Psychotechnik wziął następnie aluminiowy pręt i położył w pobliżu klatki. Przez chwilę nic się nie działo. Potem zwierzę chwyciło pręt i używając go jako grabi zdołało dobrze wymierzonymi ruchami przytoczyć jagody do siebie.

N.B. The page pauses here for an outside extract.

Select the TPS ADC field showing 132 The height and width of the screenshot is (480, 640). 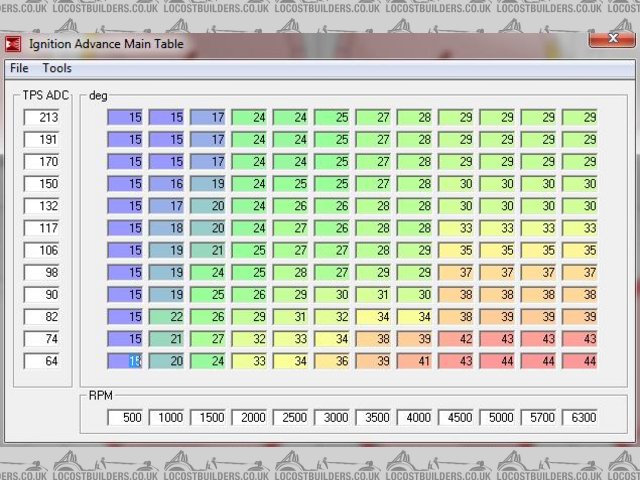(42, 206)
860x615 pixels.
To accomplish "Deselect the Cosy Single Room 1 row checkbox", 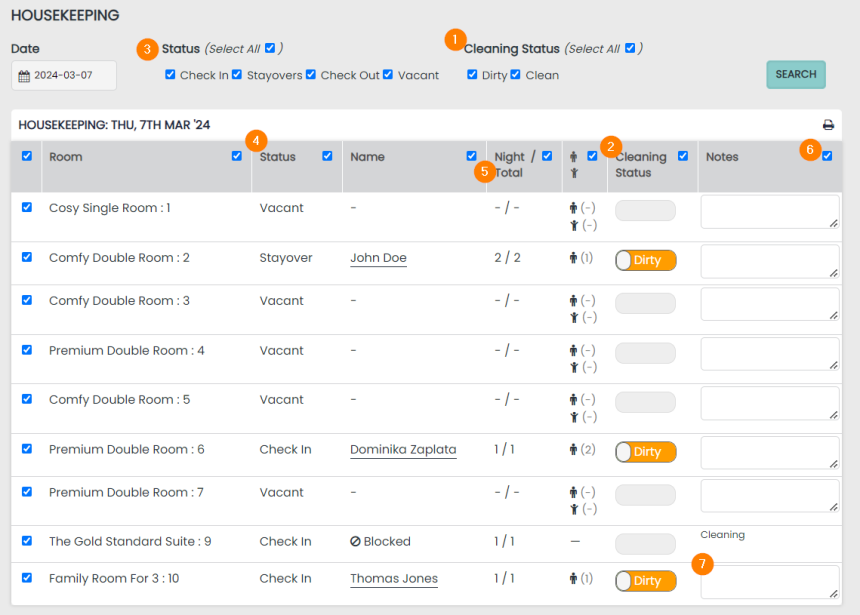I will point(27,208).
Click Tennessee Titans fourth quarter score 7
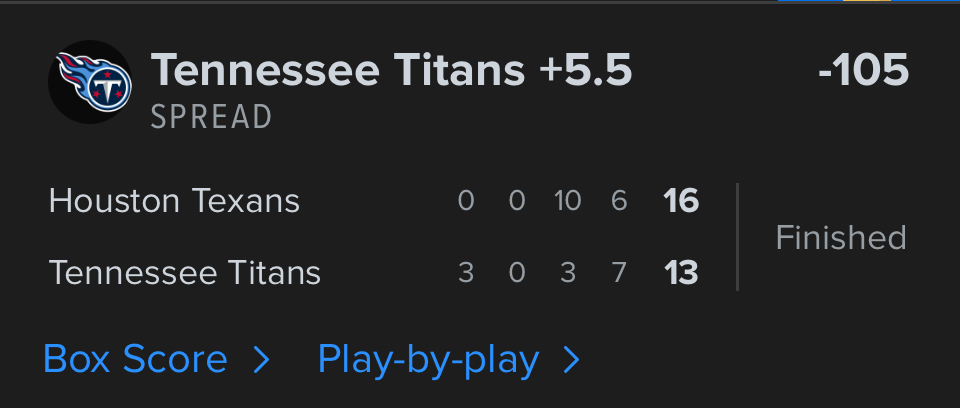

Horwitz, zadowolony, dyktował uwagi do naręcznego magnetofonu. MacLure, ja i dowódca znudzeni przyglądaliśmy się zwierzęciu, które spokojnie zajadało. Potem Horwitz poszedł uzbierać następną garść jagód. Tym razem położył ją w odległości dwukrotnie większej od klatki niż poprzednio, ale dał więźniowi dwa pręty aluminiowe i kłębek linki nylonowej. Czekaliśmy pół godziny, ale nic się nie działo, po prostu nic. Zwierzę przyglądało się jagodom, prętom i kłębkowi żółtymi, wilgotnymi oczami, pełnymi niewinnego otępienia. Kilka razy obojętnie okrążyło klatkę, potem zatrzymało się, zamknęło oczy i tak tkwiło jakby pogrążone we śnie.

- Nic tu po nas - powiedział Horwitz - nawet gdybyśmy tu zostali przez rok, zwierzę nigdy nie zdoła rozwiązać tego zadania. - Horwitz był głupi. Zmarł dwa lata temu, Panie, świeć nad jego duszą. Ale za życia zawsze był głupi. Powiedziałem, że według mnie zwierzę nie robi absolutnie nic po prostu dlatego, że nie jest głodne, najadło się...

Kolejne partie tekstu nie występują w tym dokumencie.